Leaving no child behind at HotShotz football clinic
School teacher launches free football training programme for underprivileged and special needs kids
While budding young footballers in Singapore can choose from a plethora of academies to hone their skills, teacher-coach Shahul Hamid felt there was a lack of an inclusive, free grassroots option.
One that is open to special needs kids and those from lower-income families who may be priced out of private academies.
So the primary school teacher and football coach decided to plug the gap. In January, the 39-year-old launched HotShotz, a 1½ hour mixed-gender football clinic for kids aged between five and 12 on selected Saturdays at Victoria School.
To make it happen, Shahul, who has had success coaching the Tanjong Katong Primary School (TKPS) football team, roped in his coaching mentor - former Brunei and Laos technical director Mike Wong - and contacted his alma mater via the Old Victorians' Association (OVA).
Former national goalkeeper Stephen Ng also helped get HotShotz up and running, before taking a back seat after becoming the national women team's coach last month.

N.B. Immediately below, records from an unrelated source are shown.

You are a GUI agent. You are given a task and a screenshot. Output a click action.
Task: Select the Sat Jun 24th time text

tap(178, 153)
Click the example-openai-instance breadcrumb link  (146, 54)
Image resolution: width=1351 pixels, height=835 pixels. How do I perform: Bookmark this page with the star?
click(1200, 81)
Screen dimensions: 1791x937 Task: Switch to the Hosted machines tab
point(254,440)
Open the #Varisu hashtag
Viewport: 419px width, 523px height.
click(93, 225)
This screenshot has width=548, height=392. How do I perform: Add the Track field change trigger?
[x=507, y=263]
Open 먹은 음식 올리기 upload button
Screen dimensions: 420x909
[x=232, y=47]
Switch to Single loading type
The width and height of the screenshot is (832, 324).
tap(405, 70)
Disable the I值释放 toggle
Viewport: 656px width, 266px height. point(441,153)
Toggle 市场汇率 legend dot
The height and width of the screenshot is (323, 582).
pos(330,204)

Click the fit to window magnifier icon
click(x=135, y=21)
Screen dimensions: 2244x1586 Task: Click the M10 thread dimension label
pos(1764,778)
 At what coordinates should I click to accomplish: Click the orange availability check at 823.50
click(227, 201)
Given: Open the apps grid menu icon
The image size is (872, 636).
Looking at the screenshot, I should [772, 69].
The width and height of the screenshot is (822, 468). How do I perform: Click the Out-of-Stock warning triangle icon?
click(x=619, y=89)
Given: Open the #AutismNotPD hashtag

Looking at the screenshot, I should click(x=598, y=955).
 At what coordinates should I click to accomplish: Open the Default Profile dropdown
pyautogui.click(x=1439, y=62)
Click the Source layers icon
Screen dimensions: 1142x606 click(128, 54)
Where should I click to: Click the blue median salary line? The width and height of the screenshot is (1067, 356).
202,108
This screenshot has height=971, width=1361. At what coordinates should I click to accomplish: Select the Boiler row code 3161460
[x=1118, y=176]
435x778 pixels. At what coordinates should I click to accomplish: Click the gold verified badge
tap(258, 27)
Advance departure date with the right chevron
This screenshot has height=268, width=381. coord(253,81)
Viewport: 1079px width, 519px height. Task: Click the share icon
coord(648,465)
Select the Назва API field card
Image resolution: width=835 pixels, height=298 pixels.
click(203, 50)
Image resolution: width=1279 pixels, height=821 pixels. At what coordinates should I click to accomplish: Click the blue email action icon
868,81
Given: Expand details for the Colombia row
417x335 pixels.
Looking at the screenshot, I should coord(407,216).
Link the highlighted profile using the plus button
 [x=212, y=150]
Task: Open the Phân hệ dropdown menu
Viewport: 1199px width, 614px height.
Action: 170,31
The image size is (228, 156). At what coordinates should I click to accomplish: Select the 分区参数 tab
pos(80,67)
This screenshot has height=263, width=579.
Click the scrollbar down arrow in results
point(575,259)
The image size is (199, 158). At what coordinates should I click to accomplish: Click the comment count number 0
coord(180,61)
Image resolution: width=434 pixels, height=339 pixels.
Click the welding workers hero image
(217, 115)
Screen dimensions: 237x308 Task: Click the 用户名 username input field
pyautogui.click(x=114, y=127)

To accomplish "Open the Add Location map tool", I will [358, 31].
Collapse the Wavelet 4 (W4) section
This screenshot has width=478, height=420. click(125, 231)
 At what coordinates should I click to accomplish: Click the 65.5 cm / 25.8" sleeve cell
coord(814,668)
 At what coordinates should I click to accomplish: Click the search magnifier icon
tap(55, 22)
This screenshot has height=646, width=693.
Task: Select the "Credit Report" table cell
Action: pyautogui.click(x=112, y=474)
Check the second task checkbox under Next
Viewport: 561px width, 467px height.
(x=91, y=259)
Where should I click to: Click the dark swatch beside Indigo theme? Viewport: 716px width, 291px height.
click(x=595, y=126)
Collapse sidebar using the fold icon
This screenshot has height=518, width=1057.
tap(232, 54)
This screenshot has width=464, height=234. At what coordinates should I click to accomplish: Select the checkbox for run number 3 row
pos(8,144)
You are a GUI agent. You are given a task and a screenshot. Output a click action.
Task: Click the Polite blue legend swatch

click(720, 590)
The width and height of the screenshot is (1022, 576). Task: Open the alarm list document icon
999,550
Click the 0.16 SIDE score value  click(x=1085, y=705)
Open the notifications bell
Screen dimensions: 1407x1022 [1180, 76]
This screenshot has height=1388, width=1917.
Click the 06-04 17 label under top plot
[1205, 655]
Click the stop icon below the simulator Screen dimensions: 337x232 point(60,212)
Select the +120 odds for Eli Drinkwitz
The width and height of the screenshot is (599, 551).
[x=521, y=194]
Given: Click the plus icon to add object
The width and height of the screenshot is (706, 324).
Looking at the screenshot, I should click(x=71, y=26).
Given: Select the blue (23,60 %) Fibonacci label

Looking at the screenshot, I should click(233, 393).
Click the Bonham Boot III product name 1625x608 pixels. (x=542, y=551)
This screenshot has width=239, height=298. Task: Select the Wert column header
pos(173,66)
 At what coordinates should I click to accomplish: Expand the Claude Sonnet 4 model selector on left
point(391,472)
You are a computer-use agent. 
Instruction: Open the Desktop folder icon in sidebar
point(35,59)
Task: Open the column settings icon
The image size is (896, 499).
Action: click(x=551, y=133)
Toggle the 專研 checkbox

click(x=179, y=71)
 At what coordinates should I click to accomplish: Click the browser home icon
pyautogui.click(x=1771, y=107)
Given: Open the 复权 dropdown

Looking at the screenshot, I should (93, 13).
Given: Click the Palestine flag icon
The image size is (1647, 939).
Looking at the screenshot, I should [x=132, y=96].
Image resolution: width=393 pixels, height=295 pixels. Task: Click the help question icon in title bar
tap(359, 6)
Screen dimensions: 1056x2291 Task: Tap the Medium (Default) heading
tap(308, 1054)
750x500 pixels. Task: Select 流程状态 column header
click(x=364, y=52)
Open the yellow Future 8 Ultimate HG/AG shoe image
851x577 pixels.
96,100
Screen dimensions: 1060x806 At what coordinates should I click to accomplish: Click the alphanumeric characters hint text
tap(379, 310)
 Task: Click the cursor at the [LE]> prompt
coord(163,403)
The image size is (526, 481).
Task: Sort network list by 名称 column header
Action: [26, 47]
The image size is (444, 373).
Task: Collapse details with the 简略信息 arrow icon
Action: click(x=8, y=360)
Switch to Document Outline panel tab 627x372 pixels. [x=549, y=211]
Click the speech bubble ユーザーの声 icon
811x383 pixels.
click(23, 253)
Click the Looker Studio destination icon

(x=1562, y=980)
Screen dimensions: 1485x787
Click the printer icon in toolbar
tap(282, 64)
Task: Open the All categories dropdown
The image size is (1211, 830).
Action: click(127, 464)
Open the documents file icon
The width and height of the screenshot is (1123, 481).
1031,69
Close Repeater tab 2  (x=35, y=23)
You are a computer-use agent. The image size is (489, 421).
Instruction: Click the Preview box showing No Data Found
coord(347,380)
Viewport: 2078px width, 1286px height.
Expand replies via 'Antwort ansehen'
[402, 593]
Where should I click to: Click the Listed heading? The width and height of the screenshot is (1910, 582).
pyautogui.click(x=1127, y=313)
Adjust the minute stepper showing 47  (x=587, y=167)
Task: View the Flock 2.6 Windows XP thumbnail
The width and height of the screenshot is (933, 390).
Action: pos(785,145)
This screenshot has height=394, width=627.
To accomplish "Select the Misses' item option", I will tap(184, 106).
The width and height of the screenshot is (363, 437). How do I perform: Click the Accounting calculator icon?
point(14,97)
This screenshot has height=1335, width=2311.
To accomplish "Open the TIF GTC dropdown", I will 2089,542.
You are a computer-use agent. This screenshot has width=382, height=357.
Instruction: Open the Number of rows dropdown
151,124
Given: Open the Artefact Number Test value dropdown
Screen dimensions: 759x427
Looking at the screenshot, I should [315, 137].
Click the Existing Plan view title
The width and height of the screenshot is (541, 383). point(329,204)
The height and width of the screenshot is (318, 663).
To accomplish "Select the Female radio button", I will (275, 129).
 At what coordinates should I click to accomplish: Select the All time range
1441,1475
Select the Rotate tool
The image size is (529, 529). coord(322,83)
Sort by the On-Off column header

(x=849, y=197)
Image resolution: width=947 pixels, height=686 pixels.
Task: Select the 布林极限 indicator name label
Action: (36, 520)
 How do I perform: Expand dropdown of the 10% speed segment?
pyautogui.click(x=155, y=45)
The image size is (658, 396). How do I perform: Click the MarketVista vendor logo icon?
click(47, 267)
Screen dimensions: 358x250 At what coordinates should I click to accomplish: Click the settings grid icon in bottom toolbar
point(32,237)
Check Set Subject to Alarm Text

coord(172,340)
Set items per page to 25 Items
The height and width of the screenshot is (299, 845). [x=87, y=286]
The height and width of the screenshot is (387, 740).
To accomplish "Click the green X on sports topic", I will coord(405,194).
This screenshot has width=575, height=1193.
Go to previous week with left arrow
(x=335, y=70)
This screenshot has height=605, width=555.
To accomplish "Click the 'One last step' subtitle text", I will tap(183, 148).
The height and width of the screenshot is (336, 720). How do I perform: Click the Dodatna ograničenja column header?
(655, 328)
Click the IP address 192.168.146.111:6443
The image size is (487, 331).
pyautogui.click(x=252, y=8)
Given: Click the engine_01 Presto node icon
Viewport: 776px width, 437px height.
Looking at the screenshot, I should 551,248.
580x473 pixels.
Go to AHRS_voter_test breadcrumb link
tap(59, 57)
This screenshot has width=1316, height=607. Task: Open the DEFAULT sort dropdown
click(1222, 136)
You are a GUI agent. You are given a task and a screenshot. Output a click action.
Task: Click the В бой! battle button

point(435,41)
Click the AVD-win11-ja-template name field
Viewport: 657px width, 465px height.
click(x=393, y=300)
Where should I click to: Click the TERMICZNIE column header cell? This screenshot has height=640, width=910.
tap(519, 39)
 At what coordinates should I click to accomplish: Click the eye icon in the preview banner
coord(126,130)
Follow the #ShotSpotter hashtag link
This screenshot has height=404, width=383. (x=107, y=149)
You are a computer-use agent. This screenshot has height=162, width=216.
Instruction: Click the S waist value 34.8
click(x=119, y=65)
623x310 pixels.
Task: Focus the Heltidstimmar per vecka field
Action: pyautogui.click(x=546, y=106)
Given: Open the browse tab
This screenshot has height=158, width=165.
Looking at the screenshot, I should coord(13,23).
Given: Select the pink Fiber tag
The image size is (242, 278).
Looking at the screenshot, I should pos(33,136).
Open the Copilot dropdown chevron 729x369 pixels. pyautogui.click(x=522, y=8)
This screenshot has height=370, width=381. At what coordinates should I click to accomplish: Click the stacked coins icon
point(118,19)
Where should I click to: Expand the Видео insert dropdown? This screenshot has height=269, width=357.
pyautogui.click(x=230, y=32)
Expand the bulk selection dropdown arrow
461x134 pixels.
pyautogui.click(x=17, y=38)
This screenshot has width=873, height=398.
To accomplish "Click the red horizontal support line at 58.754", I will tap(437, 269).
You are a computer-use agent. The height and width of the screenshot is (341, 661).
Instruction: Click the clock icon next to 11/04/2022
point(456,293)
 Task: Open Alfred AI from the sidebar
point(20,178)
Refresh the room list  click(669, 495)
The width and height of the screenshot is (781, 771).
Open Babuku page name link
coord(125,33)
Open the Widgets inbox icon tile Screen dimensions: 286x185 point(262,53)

Shahul told The New Paper: "We wanted to do something a bit different, more for the community and people who don't have access to sports. Because sometimes when you talk about school sports, it's basically the 16-20 that are chosen who get to go for training.
"So we are looking at those not chosen, those that don't have access to training...
"My wife works at an integrated pre-school which has special needs kids... (and) I noticed most of the time, they tend to lose out... I pushed for this programme to be inclusive because I want these kids to play football and have access to sport...
"Covid was a blessing that actually allowed us to conceptualise the idea and make it more concrete.
"Being a member of the OVA, I also knew they wanted to do something similar, so I tried to merge what OVA wanted to do with our expertise, in a sense."
To help the eight-member HotShotz coaching team learn how to tailor the programme to kids with special needs, Ng attended Republic Polytechnic's Introduction to Disability Sports course last year.
Shahul intends to take the course soon as well.
Among the 27 boys and five girls in the HotShotz programme, are two who are on the spectrum.
One of them is Ayden Kok, 10, who has high-functioning autism, and attends HotShotz together with his six-year-old neurotypical brother Nicolas.
Their mother Regina, 38, who works in human resources said: "As much as possible, I'm always trying to find opportunities for them to get exposed to different sports and get active.
"And another thing is to find somewhere both of them can go together so that they continue to have that shared experience.
"It's very rare to find opportunities and coaches who are able to cater to special needs and neurotypical kids."
Muhammad Ridwan - who signed up his grand-nephews Aliff Darda'i, 13, and Noh Emy Andiqa, six, - believes the free nature of the programme is important as "football shouldn't discriminate between the rich and the poor".
Participants pay only a one-time $60 fee for training attire and insurance. Shahul added that the OVA has offered to cover the cost for those who cannot afford it.
Ridwan, 48, who works in the hospitality line, added: "Their parents are happy they joined because they are more disciplined now. They are so excited that they get their gear prepared the night before."
While Shahul admits his coaching methods for the HotShotz kids are different to those he employs at school level due to the entry-level nature of the programme, he hopes to eventually adopt some of the techniques he uses with his TKPS team.
He led TKPS to the National School Games junior (Under-11) title in 2010 and 2017 and senior crown (Under-13) in 2018, before winning the U-10 division of the Inter-School Futsal Challenge in 2019.
Shahul, who teaches maths and science, utilises innovative methods such as employing drones to take videos during training to help his players visualise positional awareness.
He also gets his players to program Micro:bits - a small processor that pupils use to learn coding - as a step tracker so they can monitor their distance covered.
He said: "HotShotz is entry-level, we don't expect you to be able to even kick a ball, so it's quite different from coaching a school team...
"But Micro:bits is something we want to try in the future because I have seen that it is something that excites kids."